_Text shown_
A new study led by researchers at Rutgers University and Yale University uses specialized positron emission tomography (PET) to measure synaptic connections directly in the living human brain, offering fresh clues to the biological basis of schizophrenia. Published in Molecular Psychiatry, the work moves beyond conventional imaging by targeting the density of synapses—small contact points where neurons communicate.
Synapses coordinate neural circuits that support thought, emotion, and memory. In schizophrenia, disruptions to these connections have long been suspected, yet the detailed spatial pattern of synaptic loss in living people has been difficult to observe. Standard MRI scans reveal brain size and structure, but they cannot specifically quantify synapses.
The study enrolled 122 participants, including 29 individuals diagnosed with schizophrenia. Using synaptic density PET imaging and a large dataset for this technique, the researchers compared synaptic connection levels across the brain. Results showed a pronounced and widespread reduction in synaptic density in people with schizophrenia relative to healthy participants.

_What this exercise asks_
1. According to the schizophrenia imaging text, how many participants did the study enroll?
2. Write out the part of the schizophrenia imaging text starting with "Synapses coordinate neural" and going on through "to healthy participants.", substituting "volunteers" for "participants".
The listing has no role in this work.

_Information supplied_
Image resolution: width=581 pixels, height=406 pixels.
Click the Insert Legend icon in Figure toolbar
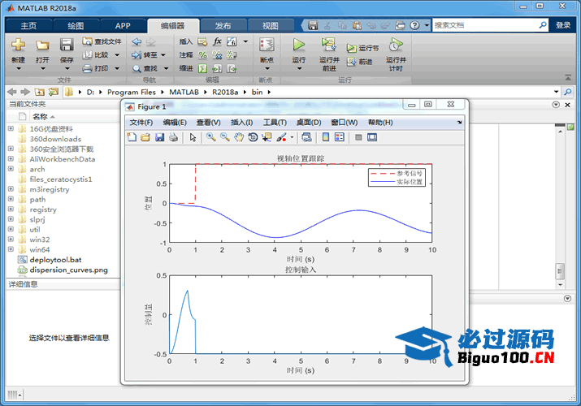click(340, 137)
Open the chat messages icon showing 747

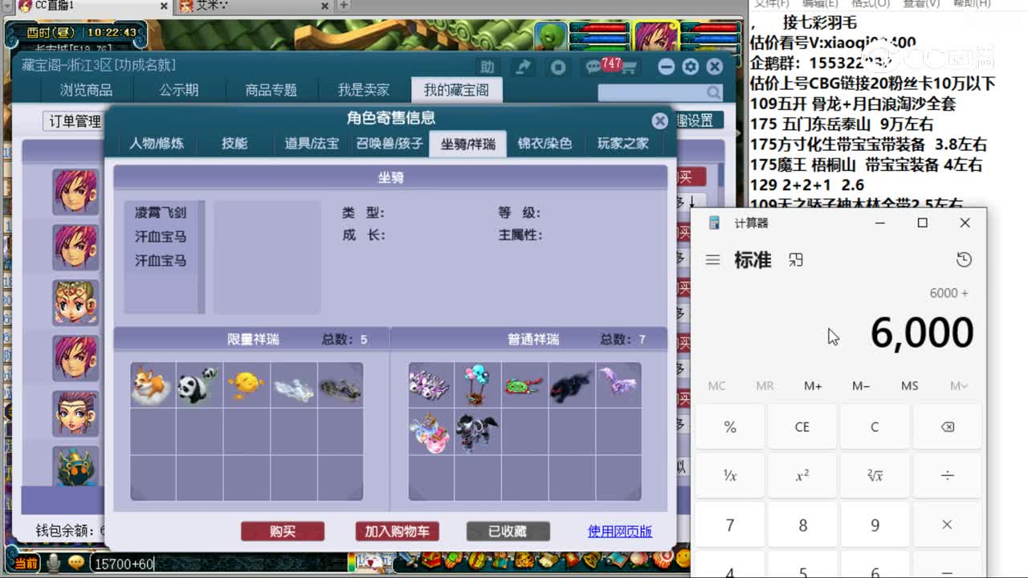[594, 67]
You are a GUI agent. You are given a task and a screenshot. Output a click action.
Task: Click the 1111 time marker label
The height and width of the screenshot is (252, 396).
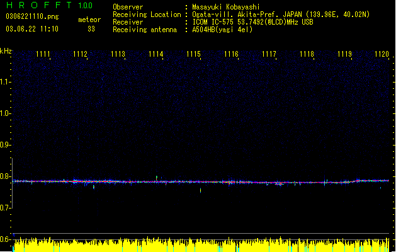coord(43,54)
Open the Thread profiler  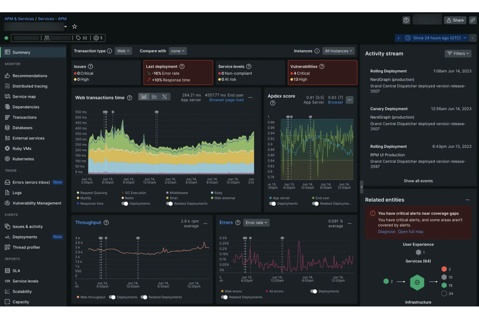click(26, 247)
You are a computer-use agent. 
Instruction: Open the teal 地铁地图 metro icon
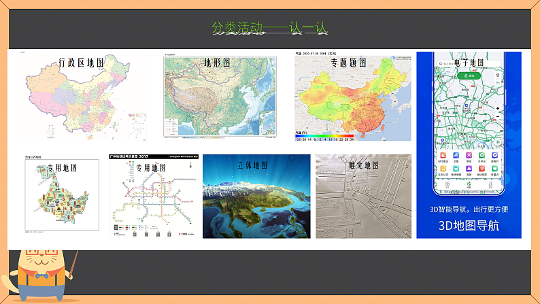tap(456, 169)
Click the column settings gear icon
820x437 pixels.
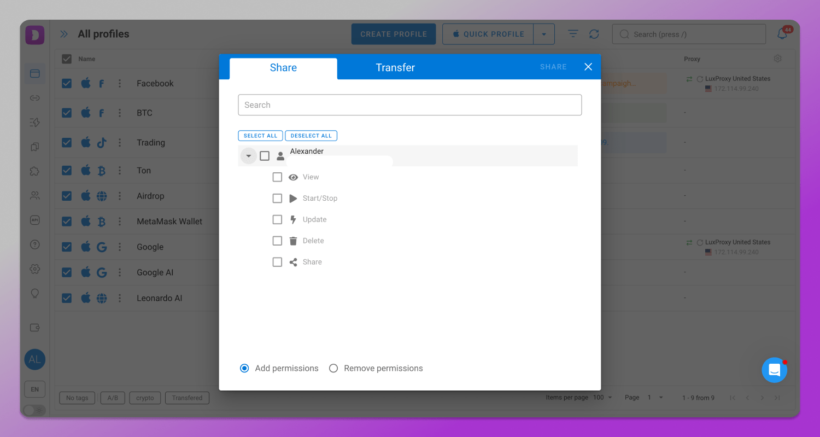point(777,59)
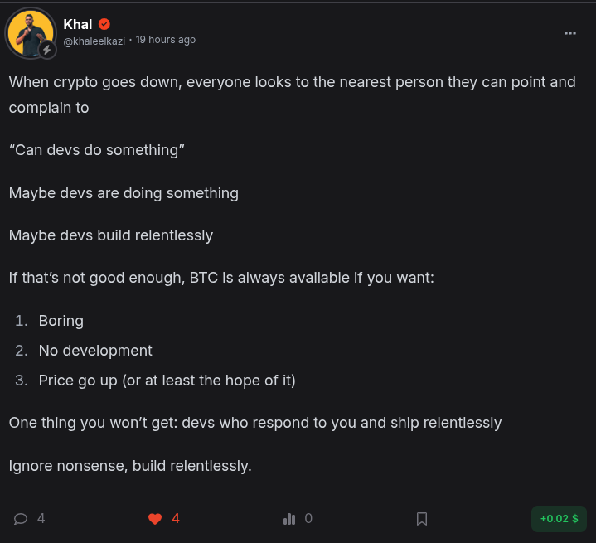View post stats via bar chart icon
Viewport: 596px width, 543px height.
point(289,519)
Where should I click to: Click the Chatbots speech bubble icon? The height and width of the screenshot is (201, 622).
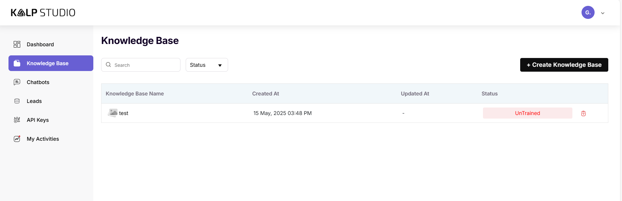pyautogui.click(x=17, y=82)

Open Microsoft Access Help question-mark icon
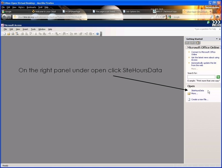pos(98,34)
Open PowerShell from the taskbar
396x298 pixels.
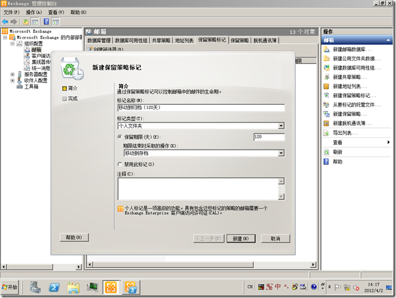pyautogui.click(x=54, y=287)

_Solution list_
1. The study enrolled 122 participants.

2.
Synapses coordinate neural circuits that support thought, emotion, and memory. In schizophrenia, disruptions to these connections have long been suspected, yet the detailed spatial pattern of synaptic loss in living people has been difficult to observe. Standard MRI scans reveal brain size and structure, but they cannot specifically quantify synapses.
The study enrolled 122 volunteers, including 29 individuals diagnosed with schizophrenia. Using synaptic density PET imaging and a large dataset for this technique, the researchers compared synaptic connection levels across the brain. Results showed a pronounced and widespread reduction in synaptic density in people with schizophrenia relative to healthy volunteers.